Task prompt: Please copy every line below that contains the string "computer".

Data records:
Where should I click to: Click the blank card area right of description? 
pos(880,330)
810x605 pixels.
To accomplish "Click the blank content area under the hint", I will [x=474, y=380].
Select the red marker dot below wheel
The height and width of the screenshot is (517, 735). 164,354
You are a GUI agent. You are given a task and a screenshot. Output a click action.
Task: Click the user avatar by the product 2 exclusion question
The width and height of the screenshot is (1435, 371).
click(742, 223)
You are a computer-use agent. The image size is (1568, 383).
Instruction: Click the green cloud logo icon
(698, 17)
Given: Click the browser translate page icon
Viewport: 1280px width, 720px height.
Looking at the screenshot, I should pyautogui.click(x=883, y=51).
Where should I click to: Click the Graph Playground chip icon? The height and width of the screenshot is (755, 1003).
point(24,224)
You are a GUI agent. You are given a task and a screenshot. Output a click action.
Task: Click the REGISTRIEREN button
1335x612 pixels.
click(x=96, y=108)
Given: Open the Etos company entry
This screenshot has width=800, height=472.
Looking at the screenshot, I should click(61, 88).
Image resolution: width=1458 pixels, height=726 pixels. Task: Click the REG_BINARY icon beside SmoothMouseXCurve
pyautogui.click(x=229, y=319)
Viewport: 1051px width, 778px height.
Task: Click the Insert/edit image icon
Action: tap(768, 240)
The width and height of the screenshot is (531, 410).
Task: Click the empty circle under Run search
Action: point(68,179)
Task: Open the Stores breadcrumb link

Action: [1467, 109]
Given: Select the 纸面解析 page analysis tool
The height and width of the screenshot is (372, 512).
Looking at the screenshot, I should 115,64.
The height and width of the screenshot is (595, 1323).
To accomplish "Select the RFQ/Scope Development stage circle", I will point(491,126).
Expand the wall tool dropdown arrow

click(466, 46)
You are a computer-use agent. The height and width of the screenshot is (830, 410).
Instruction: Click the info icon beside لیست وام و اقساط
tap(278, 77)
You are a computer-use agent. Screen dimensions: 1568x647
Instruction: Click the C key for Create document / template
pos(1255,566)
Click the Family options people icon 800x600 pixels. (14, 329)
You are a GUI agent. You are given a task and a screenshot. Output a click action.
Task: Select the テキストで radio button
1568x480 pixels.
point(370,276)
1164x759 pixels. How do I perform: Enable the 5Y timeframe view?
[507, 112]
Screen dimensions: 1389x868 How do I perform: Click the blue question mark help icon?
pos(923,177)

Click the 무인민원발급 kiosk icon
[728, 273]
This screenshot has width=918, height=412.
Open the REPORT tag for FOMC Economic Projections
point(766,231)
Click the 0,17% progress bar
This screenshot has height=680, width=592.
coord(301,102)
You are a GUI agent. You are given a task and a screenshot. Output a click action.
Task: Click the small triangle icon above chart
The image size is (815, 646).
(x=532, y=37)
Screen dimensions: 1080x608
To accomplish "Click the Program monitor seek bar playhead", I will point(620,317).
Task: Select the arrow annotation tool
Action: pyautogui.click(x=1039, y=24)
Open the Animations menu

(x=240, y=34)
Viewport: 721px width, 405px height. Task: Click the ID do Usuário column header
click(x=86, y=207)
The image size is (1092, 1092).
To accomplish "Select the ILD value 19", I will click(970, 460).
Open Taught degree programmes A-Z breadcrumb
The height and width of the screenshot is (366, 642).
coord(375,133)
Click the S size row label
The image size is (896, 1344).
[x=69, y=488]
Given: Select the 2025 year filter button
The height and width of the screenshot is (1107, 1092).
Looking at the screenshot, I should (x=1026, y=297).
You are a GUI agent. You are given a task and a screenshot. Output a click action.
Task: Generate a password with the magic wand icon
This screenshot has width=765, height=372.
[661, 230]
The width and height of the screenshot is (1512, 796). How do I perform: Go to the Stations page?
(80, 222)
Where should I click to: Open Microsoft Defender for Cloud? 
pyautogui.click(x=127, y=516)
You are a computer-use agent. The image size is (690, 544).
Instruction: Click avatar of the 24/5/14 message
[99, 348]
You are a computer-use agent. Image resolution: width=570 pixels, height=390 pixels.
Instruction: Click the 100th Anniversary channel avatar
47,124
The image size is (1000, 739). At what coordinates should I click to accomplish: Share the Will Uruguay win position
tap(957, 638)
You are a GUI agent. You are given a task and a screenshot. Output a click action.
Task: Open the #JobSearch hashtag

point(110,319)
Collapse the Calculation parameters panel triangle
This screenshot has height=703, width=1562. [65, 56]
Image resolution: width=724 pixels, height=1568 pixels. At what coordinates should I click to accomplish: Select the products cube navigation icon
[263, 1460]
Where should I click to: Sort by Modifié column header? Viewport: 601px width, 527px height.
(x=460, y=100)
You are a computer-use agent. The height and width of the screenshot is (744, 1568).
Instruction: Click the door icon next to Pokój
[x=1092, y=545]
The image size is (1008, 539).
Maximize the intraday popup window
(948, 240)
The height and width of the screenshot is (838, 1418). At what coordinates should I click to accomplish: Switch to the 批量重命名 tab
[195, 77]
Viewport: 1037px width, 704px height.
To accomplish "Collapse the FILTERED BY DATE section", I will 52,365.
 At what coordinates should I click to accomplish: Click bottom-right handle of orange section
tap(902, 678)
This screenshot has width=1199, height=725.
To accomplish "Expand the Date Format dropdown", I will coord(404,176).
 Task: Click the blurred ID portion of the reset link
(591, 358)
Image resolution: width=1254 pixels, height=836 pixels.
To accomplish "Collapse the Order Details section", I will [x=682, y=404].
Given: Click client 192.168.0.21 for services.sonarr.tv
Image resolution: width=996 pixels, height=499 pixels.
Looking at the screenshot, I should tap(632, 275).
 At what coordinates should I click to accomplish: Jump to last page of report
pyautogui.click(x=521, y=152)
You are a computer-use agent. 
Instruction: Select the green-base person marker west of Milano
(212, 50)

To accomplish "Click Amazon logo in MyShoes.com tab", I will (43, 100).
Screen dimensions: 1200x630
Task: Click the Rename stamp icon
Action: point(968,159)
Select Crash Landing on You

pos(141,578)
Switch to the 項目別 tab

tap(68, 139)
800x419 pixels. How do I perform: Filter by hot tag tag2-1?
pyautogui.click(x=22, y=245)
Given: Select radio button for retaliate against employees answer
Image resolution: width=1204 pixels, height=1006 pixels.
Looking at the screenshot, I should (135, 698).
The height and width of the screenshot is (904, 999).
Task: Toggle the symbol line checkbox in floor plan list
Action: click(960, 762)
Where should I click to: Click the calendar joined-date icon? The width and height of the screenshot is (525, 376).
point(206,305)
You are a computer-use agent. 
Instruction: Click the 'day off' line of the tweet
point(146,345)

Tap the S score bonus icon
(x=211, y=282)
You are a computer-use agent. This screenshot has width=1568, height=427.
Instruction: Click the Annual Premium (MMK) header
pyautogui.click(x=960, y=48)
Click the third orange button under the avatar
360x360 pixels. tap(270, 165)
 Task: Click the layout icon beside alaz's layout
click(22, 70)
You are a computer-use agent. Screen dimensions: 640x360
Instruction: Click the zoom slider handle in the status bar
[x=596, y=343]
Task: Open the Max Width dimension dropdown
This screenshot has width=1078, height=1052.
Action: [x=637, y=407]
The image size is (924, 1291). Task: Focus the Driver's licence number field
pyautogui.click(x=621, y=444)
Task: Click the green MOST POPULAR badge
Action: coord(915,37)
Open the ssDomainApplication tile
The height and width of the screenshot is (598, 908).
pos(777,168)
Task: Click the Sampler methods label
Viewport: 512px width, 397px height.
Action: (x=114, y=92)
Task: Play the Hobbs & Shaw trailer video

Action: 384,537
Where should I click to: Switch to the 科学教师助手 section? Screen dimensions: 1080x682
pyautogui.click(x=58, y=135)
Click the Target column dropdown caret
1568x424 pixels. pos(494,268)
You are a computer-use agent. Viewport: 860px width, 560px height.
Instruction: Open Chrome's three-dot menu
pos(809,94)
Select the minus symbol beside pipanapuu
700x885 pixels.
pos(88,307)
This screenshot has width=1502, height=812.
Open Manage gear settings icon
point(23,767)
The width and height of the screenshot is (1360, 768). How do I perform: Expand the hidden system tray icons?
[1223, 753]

Response to the task:
You are a computer-use agent. The image size is (1568, 383).
You are a computer-use agent. The height and width of the screenshot is (830, 410).
You are a computer-use agent. Screen dimensions: 1568x647
You are a computer-use agent. The image size is (690, 544).
You are a computer-use agent. Image resolution: width=570 pixels, height=390 pixels.
You are a computer-use agent. The height and width of the screenshot is (744, 1568).
You are a computer-use agent. 
You are a computer-use agent. 
You are a computer-use agent. This screenshot has width=1568, height=427.
You are a computer-use agent. Screen dimensions: 640x360
You are a computer-use agent. Viewport: 860px width, 560px height.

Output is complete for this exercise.